Всё это он делал молча, нахмурив лоб, и его рот с твёрдо сомкнутыми губами, напоминал заклинившую камнедробилку, неспособную более перемалывать гранитные глыбы мыслей в крошку слов, и так же молча, прихватив поднос, вышел из комнаты. Больше я его никогда не видел, а о пощёчине так никому и не сказал. Потом мне сделали рентген и наложили гипс.

Не скоро мы с отцом ушли из больницы. На его предложение меня нести, я ответил отказом; если бы стояла ночь, он понёс бы меня до дома, не спрашивая, но днём он стеснялся, просто шёл рядом, внимательно приглядываясь, как получается у меня идти; эта черта его характера — творить добро молча и чрезвычайно скрытно, доминировала почти во всех его поступках. Я помнил, как прошлым летом, поздно вечером, загорелся один из строительных складов жилищного треста, неподалёку от нашего дома, и пожарные всё никак не ехали, а огонь поднимался всё выше и выше, в извечном стремлении быть вобранным небом. Мать, увидев в окно, что из подъездов домов, кто с вёдрами, кто с чайниками, к пожару заспешили люди, быстро наполнила в ванной два ведра холодной водой, бросилась из дома, не закрыв даже входную дверь, и я, схватив большую металлическую кружку, сделал то же самое, заметив, что отец под зелёным абажуром не тронулся с места, даже не шевельнулся.

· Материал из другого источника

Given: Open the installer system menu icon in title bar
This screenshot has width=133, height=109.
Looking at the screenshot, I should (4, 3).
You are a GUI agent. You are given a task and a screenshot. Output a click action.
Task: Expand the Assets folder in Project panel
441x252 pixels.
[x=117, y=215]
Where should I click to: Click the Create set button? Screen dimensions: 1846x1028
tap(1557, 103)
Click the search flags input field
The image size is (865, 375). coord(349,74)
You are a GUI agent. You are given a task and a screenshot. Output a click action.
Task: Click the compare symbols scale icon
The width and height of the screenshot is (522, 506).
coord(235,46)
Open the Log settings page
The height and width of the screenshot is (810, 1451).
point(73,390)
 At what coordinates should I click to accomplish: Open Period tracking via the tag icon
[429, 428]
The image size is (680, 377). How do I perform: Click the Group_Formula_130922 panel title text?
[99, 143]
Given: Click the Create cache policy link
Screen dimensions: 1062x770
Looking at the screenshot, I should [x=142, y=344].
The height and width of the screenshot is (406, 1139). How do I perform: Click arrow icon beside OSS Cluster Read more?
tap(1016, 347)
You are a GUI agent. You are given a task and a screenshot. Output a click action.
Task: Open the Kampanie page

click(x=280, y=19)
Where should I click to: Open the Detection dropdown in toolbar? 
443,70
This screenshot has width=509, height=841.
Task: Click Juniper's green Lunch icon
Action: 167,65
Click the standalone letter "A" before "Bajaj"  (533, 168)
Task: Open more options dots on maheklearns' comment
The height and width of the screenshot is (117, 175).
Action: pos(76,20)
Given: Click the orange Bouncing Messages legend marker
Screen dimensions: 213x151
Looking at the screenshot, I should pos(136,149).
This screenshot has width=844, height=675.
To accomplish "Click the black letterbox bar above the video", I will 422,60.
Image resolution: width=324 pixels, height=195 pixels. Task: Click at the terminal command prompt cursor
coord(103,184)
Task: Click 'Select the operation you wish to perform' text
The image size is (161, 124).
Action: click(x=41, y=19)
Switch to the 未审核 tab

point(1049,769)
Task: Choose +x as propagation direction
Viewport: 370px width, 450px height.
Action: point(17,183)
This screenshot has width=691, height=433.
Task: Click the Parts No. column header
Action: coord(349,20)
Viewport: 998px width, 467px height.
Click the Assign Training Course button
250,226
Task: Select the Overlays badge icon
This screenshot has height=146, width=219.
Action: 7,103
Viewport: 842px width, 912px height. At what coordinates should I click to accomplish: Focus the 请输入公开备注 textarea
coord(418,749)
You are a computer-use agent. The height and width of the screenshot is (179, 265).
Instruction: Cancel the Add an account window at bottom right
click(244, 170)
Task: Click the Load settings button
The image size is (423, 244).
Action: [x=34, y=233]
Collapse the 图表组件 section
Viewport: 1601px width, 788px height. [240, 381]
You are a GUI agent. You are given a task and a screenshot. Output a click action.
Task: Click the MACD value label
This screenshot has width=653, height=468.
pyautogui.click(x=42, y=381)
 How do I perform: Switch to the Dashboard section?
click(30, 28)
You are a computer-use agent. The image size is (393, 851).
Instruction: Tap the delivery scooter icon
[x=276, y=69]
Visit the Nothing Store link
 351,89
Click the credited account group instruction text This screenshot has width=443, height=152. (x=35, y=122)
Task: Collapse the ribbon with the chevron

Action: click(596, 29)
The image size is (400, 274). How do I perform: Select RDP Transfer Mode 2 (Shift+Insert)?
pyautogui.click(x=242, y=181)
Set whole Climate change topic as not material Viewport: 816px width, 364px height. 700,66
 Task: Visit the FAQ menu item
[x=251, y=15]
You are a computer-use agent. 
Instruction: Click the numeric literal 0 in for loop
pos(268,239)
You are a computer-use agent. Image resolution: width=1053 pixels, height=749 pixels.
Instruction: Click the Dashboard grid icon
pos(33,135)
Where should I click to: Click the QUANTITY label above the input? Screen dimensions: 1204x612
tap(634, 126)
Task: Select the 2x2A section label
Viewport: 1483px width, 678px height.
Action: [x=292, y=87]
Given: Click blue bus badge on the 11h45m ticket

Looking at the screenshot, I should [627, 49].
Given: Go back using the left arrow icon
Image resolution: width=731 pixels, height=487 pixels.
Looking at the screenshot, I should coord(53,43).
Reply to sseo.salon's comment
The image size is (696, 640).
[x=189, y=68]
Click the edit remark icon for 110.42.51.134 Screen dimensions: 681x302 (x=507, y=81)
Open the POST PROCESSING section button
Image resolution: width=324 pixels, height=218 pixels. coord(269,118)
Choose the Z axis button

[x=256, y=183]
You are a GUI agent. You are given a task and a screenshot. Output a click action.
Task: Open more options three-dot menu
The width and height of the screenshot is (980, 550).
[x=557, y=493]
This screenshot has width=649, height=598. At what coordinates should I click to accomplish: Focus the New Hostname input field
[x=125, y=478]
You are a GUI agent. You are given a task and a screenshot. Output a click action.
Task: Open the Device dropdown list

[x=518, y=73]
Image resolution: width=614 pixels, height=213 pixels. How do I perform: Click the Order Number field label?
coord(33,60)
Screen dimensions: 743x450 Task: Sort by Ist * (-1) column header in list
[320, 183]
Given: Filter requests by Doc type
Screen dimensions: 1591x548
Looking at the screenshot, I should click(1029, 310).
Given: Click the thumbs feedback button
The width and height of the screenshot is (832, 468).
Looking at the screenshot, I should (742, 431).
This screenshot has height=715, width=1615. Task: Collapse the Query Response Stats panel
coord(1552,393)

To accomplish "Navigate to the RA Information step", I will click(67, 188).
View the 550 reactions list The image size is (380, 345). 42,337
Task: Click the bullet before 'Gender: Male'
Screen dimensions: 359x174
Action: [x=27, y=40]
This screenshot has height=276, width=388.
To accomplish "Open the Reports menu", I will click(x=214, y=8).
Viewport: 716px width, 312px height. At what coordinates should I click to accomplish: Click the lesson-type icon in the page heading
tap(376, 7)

Пожарные всё не ехали, и причина такой задержки выяснилась позже, оказалось, что сторож, с перепугу бросившись тушить огонь, их попросту не вызвал, а люди не вызвали потому, что решили, их вызвал сторож. Не сразу, но под дружным натиском людей, воды и песка, пламя медленно отступало; оно выбивалось ещё из одного окна, где невысокий человек с лопатой яростно закидывал его песком из большого красного ящика, в полутьме повернувшись ко всем спиной. И, наконец, разрывая темноту, разрывая материю ночи, раздался рёв пожарной машины, и люди, как по команде, опустили руки и чуть отошли от затихающего пожара, некоторые видели, как какой-то мужчина, крадучись, старательно избегая последних сполохов огня и освещённых мест, пригнувшись, быстро уходил от сгоревшего склада. Люди предположили, что это поджигатель, предположили, что поджог одного склада был сделан с умыслом, чтобы огонь перекинулся на склады соседние, слава Богу, этого удалось избежать, но вдруг тушивший вместе со всеми пожар сторож опустился на землю, обхватив голову руками, и, каясь, сознался, как было дело. А мы с матерью, вернувшись домой, не обнаружили на вешалке в прихожей отцовского пиджака, который всегда там висел; отец сидел под зелёным абажуром, над картой, не поднимая головы, а пиджака этого мы с матерью больше не видели, скорее всего, он снёс его на помойку из-за прожженных дыр. Засыпая уже заполночь, я словно видел своими закрытыми глазами, как мгновенно, после нашего ухода, он выскочил из дома, не погасив свет, и бросился к пожару в двуединственном стремлении тушить пожар и остаться незамеченным в его тушении.